I have to agree with Elroy here. If we compare the several variants of Palestine with those of Jordan we will certainly see some overlapping including the areas near Iraq and Saudi.


----------



## Abu Bishr

> elroy said:
> 
> 
> 
> 
> How different is "quite different"? Could you give me some concrete examples and/or authoritative sources that back up your claim?
Click to expand...

 
Good question. Well, all I can say for now is that I myself lived in Amman-Jordan for two years and this is what I observed. I remember speaking to an inhabitant of Karak once and his dialect was like nothing I've heard before. I also remember seeing a three volume work dealing with the expressions and customs of non-Palestinian Jordanians in one of the bookshops there and I was very interested in purchasing it at the time, but unfortunately I didn't. Also, in my dealings with the people I noticed differences but it never crossed my mind to consciously remember them. This is especially the case when you taking a taxi and have a bit of a conversation with the driver. The vast majority of drivers are Palestinians and on one occasion I met a driver whom I considered to be from the Gulf Arabs based on my interpretation of his dialect. Then he told me that he is from the original Jordanians who were primarily dessert Arabs or Bedouins. I'm sorry if I can't give you more information than that. If we had a Jordanian in our forum, he or she would be able to either verify or falsify my claim.
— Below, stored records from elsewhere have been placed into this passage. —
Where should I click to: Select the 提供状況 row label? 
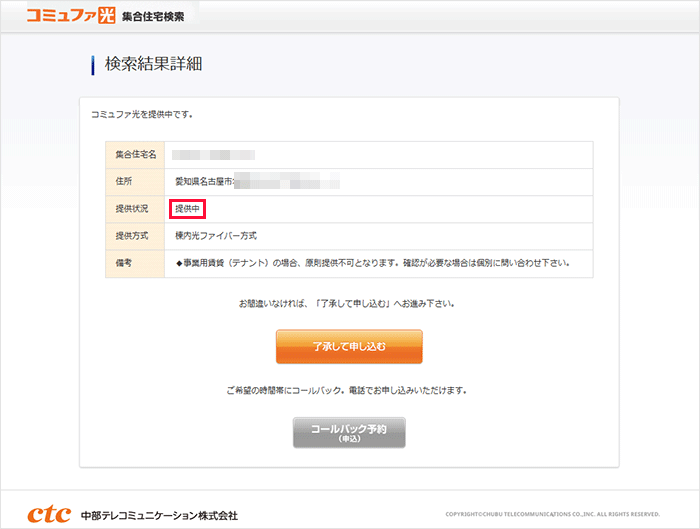(x=130, y=209)
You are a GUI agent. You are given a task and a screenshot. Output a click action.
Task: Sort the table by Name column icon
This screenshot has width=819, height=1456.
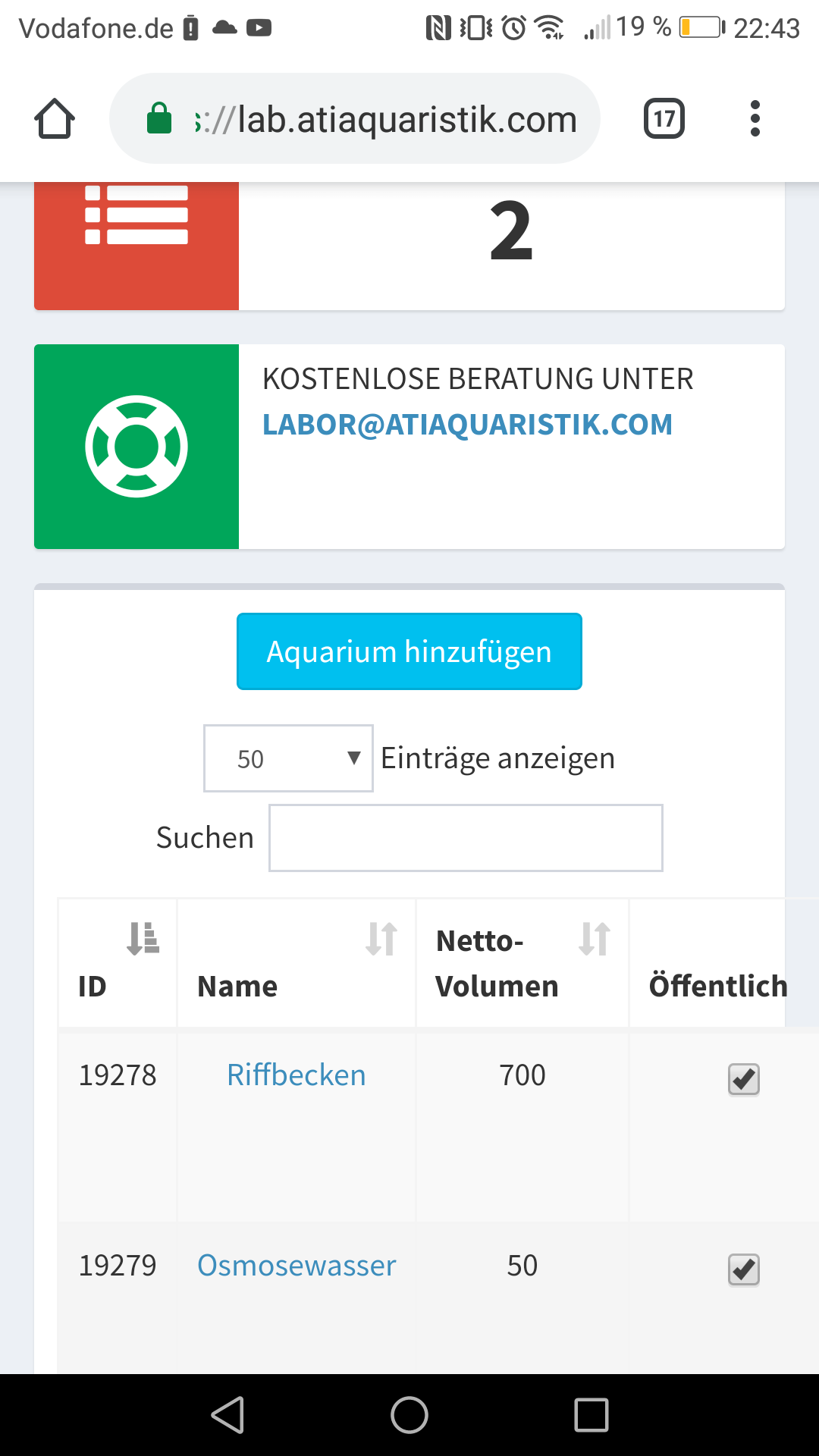[381, 939]
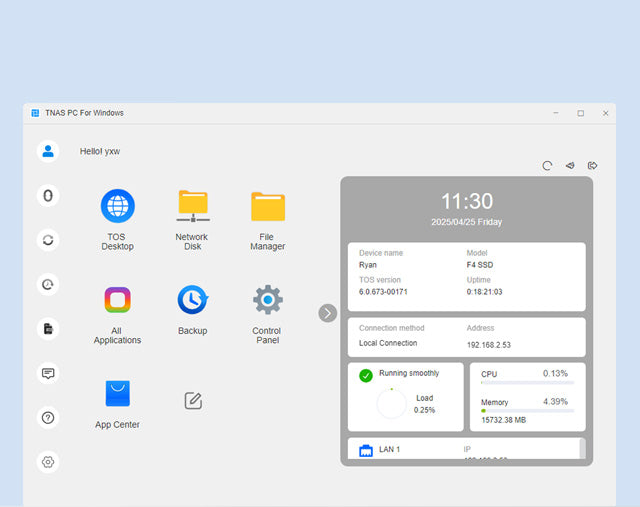640x507 pixels.
Task: Launch File Manager
Action: coord(267,207)
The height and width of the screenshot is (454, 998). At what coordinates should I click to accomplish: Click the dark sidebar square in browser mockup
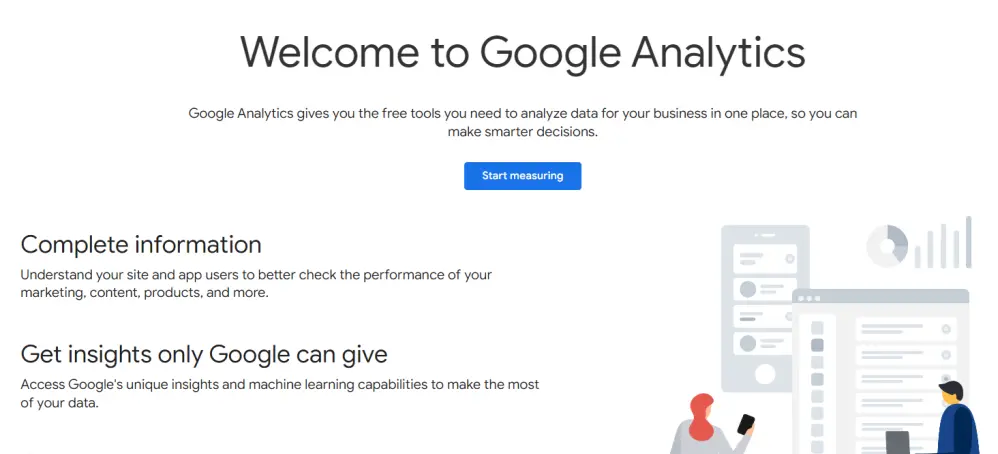(817, 345)
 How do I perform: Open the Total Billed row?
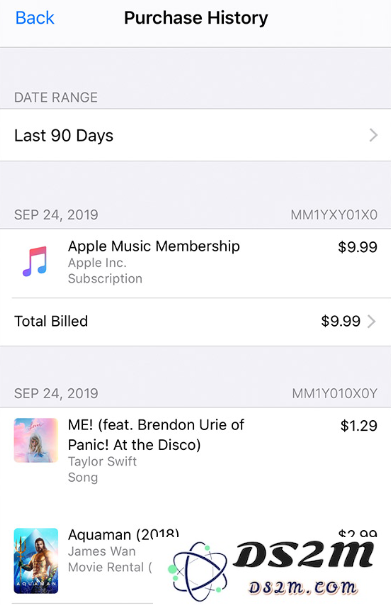tap(195, 321)
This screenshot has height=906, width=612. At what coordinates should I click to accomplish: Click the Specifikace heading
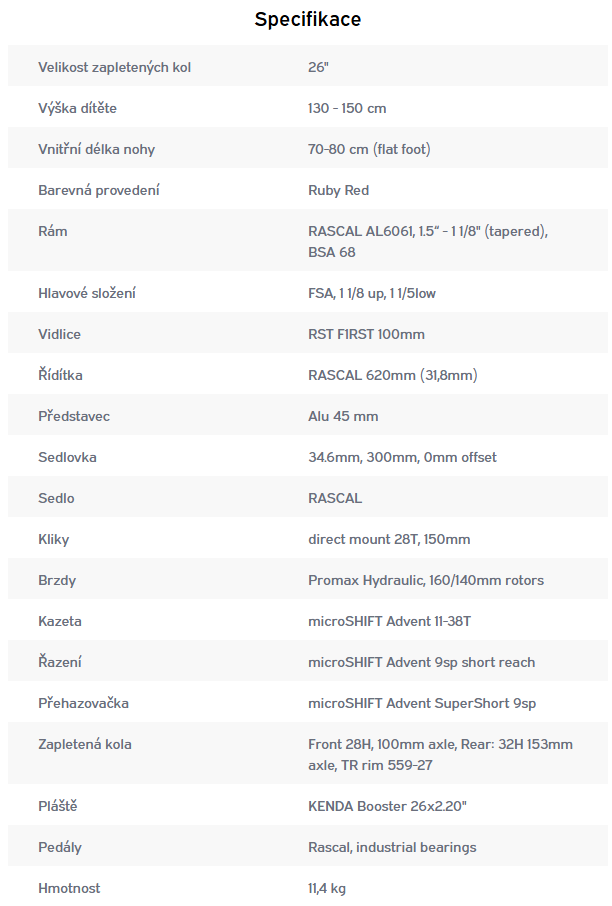click(x=307, y=19)
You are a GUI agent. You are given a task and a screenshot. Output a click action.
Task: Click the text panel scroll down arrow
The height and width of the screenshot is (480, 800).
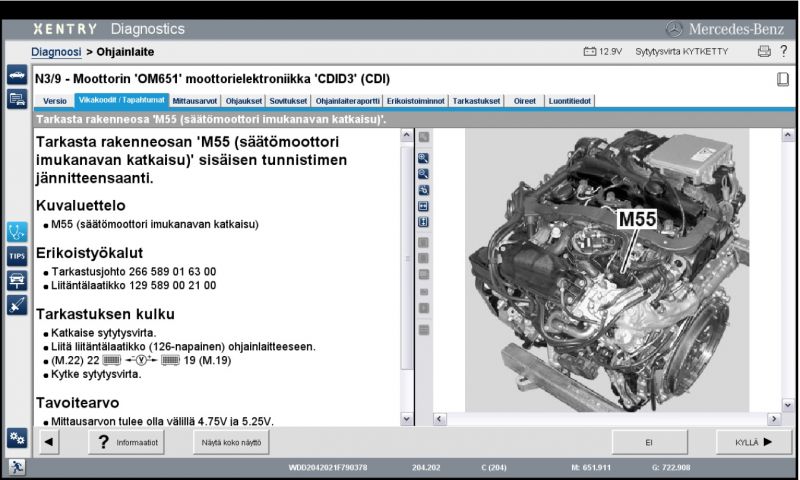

At the same time I have to admit that I'm not a native speaker of Arabic and I suffer from the same deficiencies as all other non-native speakers especially vis-a-vis the Arabic dialectics which are very culture based, and only if you have grown up in that culture would you really be able to understand what they are all about.


----------



## cherine

I've never been to neither Jordan nor Palestine, but if I'll compare any Arab contry to Egypt -in what concerns dialects- I'd say that it's very natural that people in the same country have different dialects. There is not *one* Egyptian dialect but many. So I guess the same would be the case in any other country, regardless of who's coming from where.


----------



## MarcB

This part about different variants of Arabic takes us back to topics about dialect. When Abu Bishr spoke of the Pal/Jord differences I immediately thought of Bedawi vs Madeni and Fellahi this is a distinction that exists in almost all countries. In that case I agree that Bedawi is different but Jordan has always had the other two also. Cherine’s mention of Egypt fits here also. So we can find similarities and differences in all variants. So the urban differences are often bigger than the bedawi from country to country. As for Jordan and Palestine they are considered the same variant of Arabic yet there are many differences in each type Urban, Village and Bedouin.
These letters ك,ق,ة, and the consonants are the principal identifiers of the variants. Also accent varies from place to place but is not a factor in making another variant. I will add m quote back here " If we compare the several variants of Palestine with those of Jordan we will certainly see some overlapping including the areas near Iraq and Saudi."


----------



## Abu Bishr

Incidentally, a close acquaintance of mine heard the kashkasha of the Kaf in Jordan among some of its original inahabitants who were selling fruit at a roadside fruit stall. Normally, the kashkasha of the Kaf is used for the Kaf as pronominal suffix for a female e.g. kitaabuch / kitaabutch for kitaabuki. This is prevelent in the Kuwaiti dialect to the best of my knowledge. Sometimes it's also used for the initial Kaf as in "Chaif Haaluch" instead og (Kaifa Haaluki), etc.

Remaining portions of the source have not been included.